__Try it__: Pictures in the records below are skipped; the rest is copied exactly.

---------------

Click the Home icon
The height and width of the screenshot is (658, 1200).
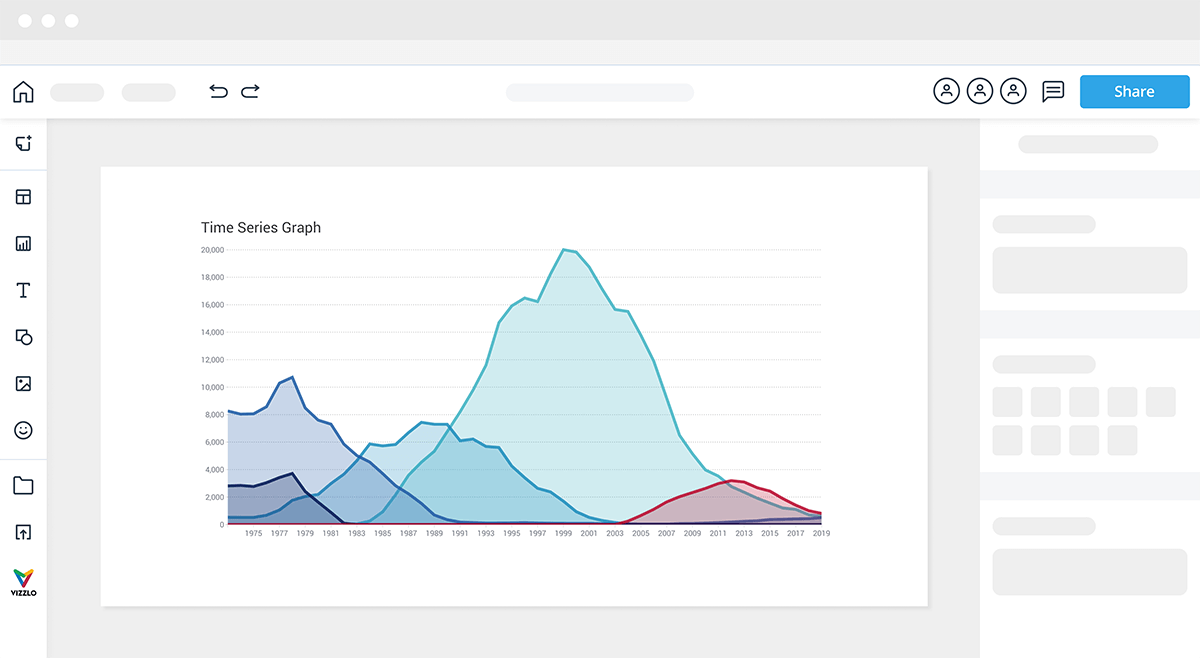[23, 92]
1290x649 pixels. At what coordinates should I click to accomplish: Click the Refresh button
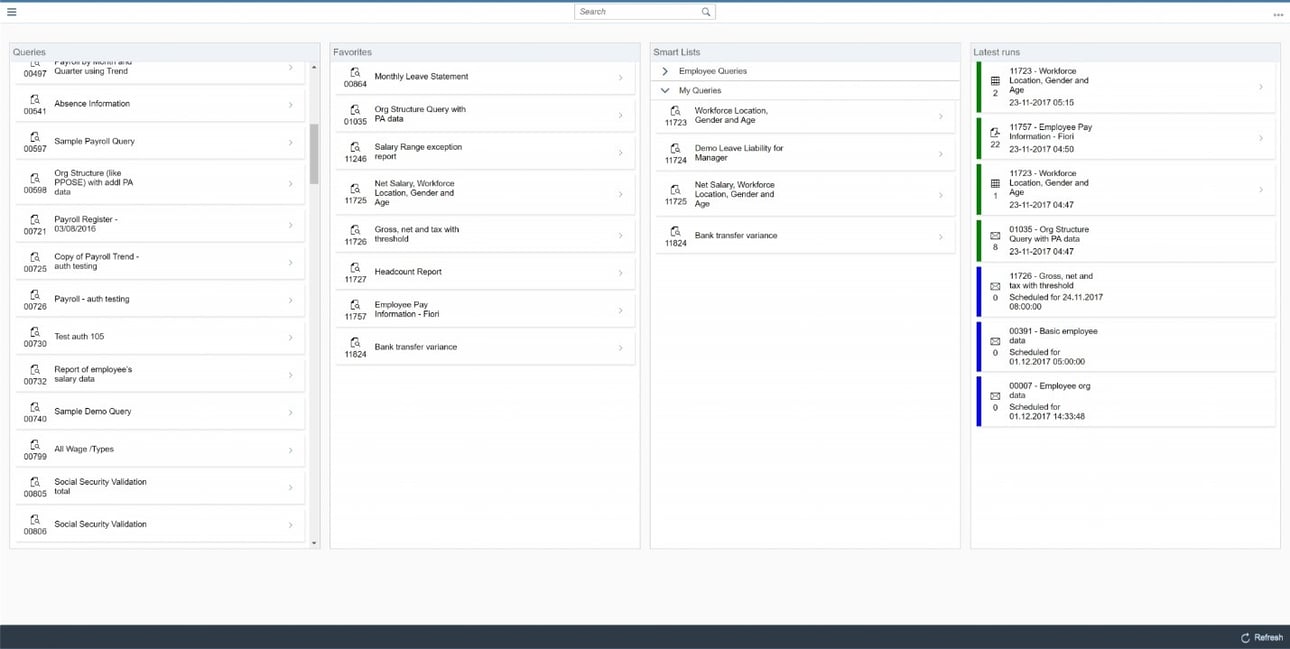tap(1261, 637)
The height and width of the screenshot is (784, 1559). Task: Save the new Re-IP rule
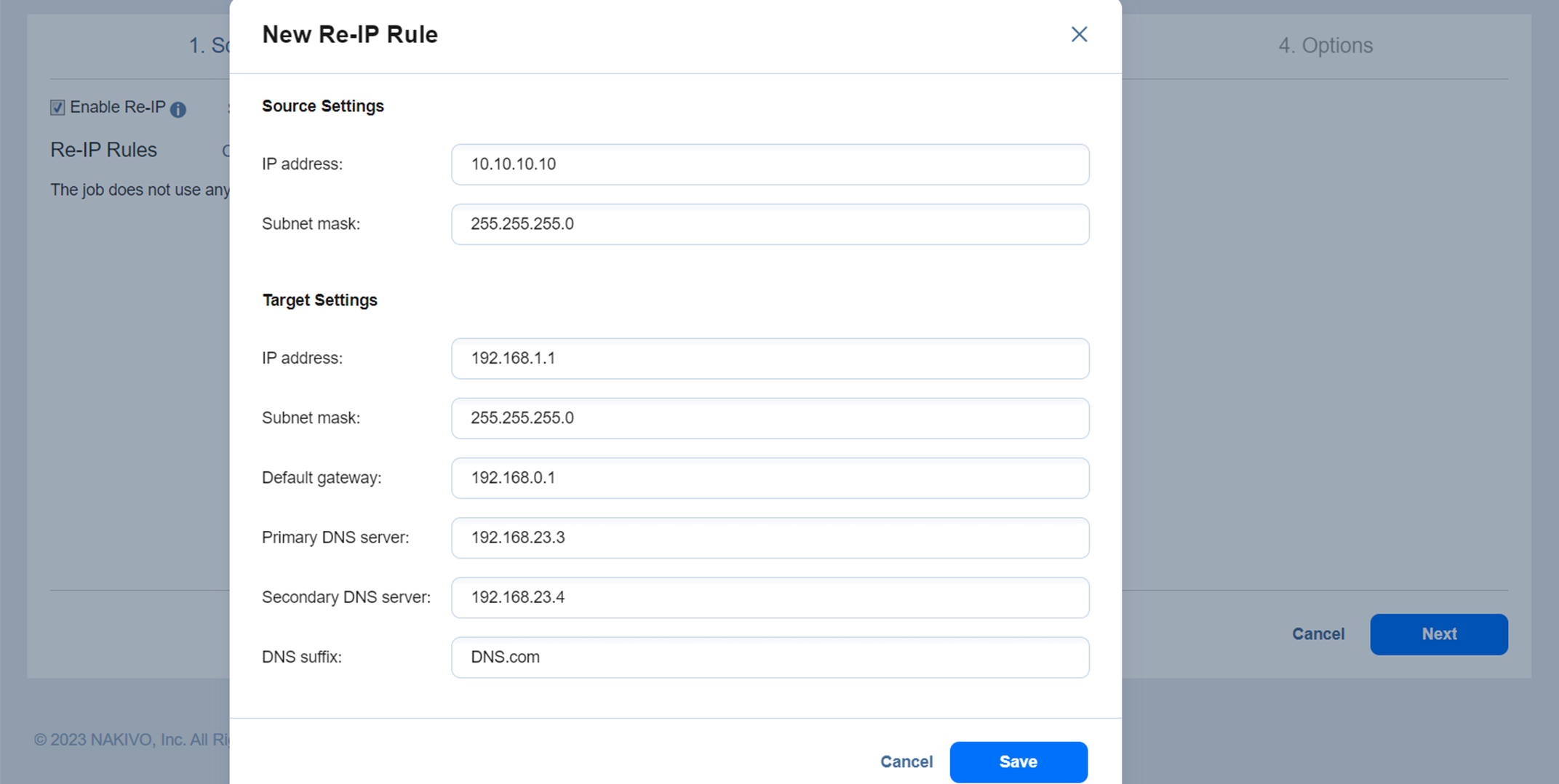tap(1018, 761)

---------------

__Problem solution__:
Click the Home icon
The height and width of the screenshot is (658, 1200).
[23, 92]
1290x649 pixels. At what coordinates should I click to accomplish: Click the Refresh button
tap(1261, 637)
The height and width of the screenshot is (784, 1559). Task: Save the new Re-IP rule
tap(1018, 761)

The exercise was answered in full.